Moore's framework illuminates what the scaling laws are and are not. Like Moore's original observation, they are trend lines — patterns in data sets, not equations derived from first principles. The Kaplan and Chinchilla relationships describe what has happened in training runs. They do not explain why, which means they cannot predict with confidence when the relationship will break. This distinguishes them from genuine physical laws and aligns them with Moore's original status: empirically grounded, economically consequential, and dependent on continued engineering effort to sustain.
The unit of measurement marks a fundamental shift from Moore's semiconductor framework. Moore measured transistors — physical objects that could be counted, photographed, and fabricated. AI scaling laws measure tokens: statistical artifacts manipulated through matrix multiplications. Tokens do not occupy space on a die. They have no independent existence outside the computational infrastructure that sustains them.

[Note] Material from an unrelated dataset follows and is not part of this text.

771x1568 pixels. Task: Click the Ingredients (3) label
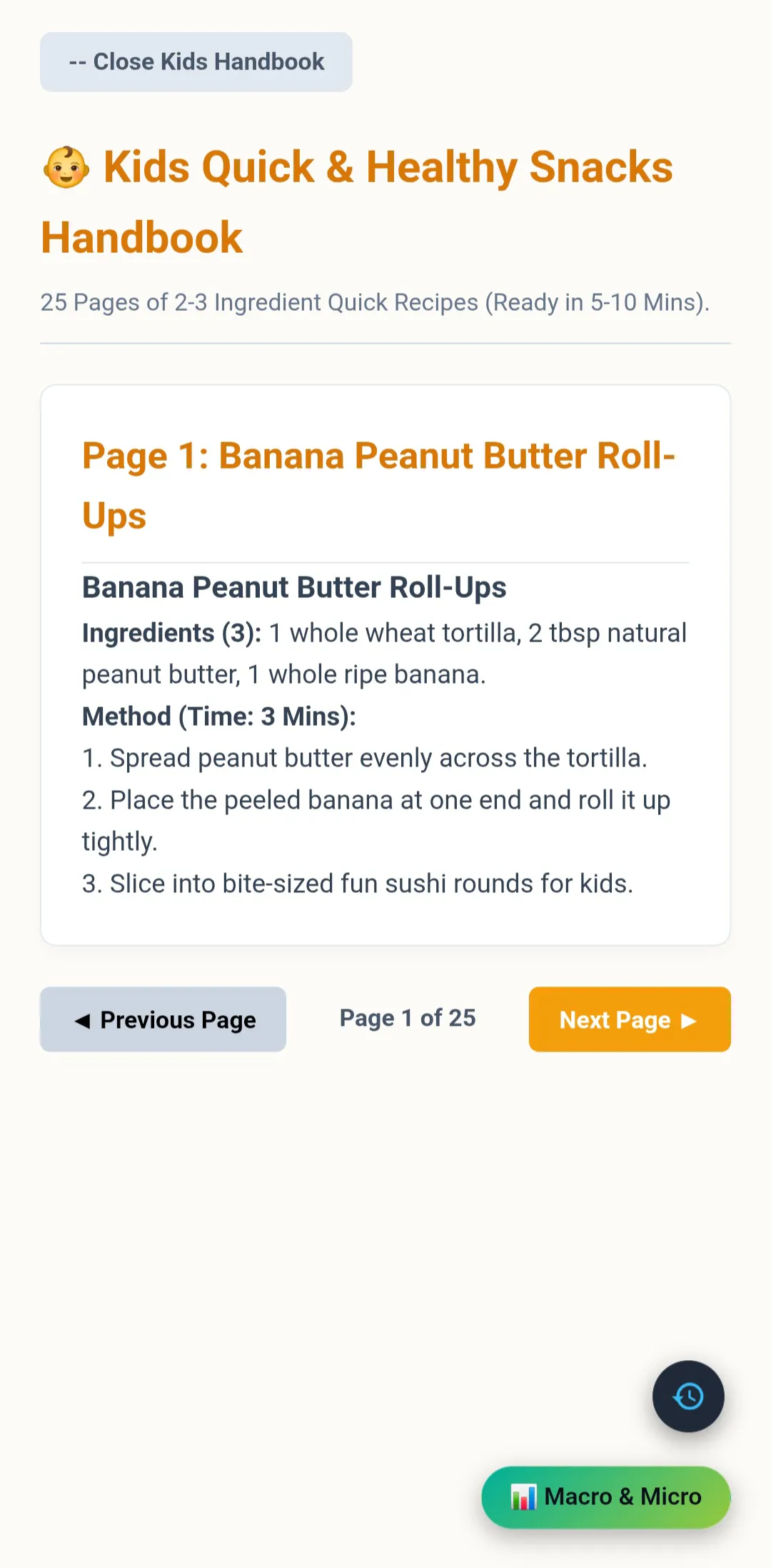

The relationship between the unit and its infrastructure is not manufacturing but metabolism — continuous consumption of energy, hardware, and cooling for as long as the token is in use.

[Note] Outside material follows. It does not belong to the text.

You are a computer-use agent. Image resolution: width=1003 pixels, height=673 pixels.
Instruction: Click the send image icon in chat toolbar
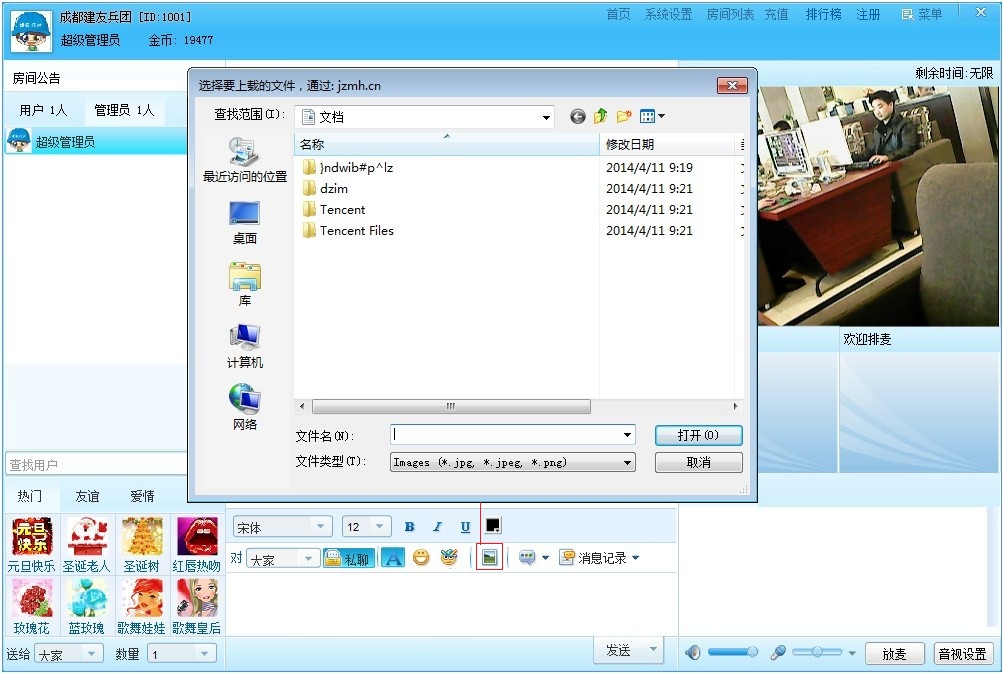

The scaling laws are encountering walls analogous to those Moore's Law faced. The data wall — the finite supply of high-quality training text — is approaching saturation, with current frontier models consuming a significant fraction of the estimated ten to twenty trillion tokens of high-quality English text available. The energy wall is already visible in the International Energy Agency's flagging of AI data centers as a growing fraction of global electricity demand. The economic wall — whether revenue scales fast enough to justify escalating training costs — is the one Moore's framework identifies as ultimately decisive.
The scaling laws inherit Moore's warning about one-dimensional measurement. In 2008, Moore observed that treating intelligence as 'a one-dimensional, quantifiable characteristic of humans or computers' was naïve. The benchmarks that measure AI capability — accuracy on tests, performance on coding challenges, scores on reasoning tasks — are one-dimensional measures of a phenomenon that resists one-dimensional characterization. The scaling laws capture the average relationship; the shadows operate at the margin, and it is the margin that determines when the wall arrives.
The Kaplan scaling laws emerged from a 2020 paper by Jared Kaplan and colleagues at OpenAI, establishing empirical power-law relationships between cross-entropy loss and model parameters, training dataset size, and compute across seven orders of magnitude. The Chinchilla refinement came in 2022 from DeepMind researchers led by Jordan Hoffmann, who demonstrated that Kaplan's recommendations had systematically undertrained large models and that optimal training requires scaling parameters and data in roughly equal proportion.
The observation that AI capability costs halve approximately every eight months — sometimes attributed to Naveen Rao as 'Mosaic's Law' and popularized by various industry analysts — emerged empirically from tracking the compute requirements of models achieving equivalent benchmark performance over time. Like Moore's Law, the observation is descriptive, not mechanistic, and its persistence depends on continued engineering effort.
Trend lines, not physics. The scaling laws are curves fit to data, not equations derived from first principles, making them empirically robust but theoretically incomplete.
Tokens replace transistors. The unit of AI scaling is statistical, not physical — with profound consequences for infrastructure, economics, and the nature of the walls that will constrain growth.
Walls are coming. Data saturation, energy constraints, and economic sustainability each represent potential binding constraints, and the industry's rotation onto new dimensions when saturation arrives will shape the next decade.
One-dimensional measurement. Like all scaling laws, the AI version measures a single dimension of a multidimensional phenomenon — a structural limitation Moore identified as 'naïve' when applied to intelligence.
Self-fulfilling prophecy. Companies invest hundreds of billions on the assumption that the next doubling arrives on schedule; the investment itself helps ensure that it does.
Whether the scaling laws will continue to hold as data saturates and energy constraints bind is the central empirical question in contemporary AI. Optimists argue that synthetic data generation, multimodal training, and algorithmic efficiency improvements will sustain the curve. Skeptics — including researchers who have examined the Chinchilla relationships in detail — argue that the returns on scale are already diminishing and that the next doubling will require qualitatively different approaches rather than more of the same. Moore's framework suggests that the rotation will happen but that it is not automatic, and the terms of the rotation will determine who benefits.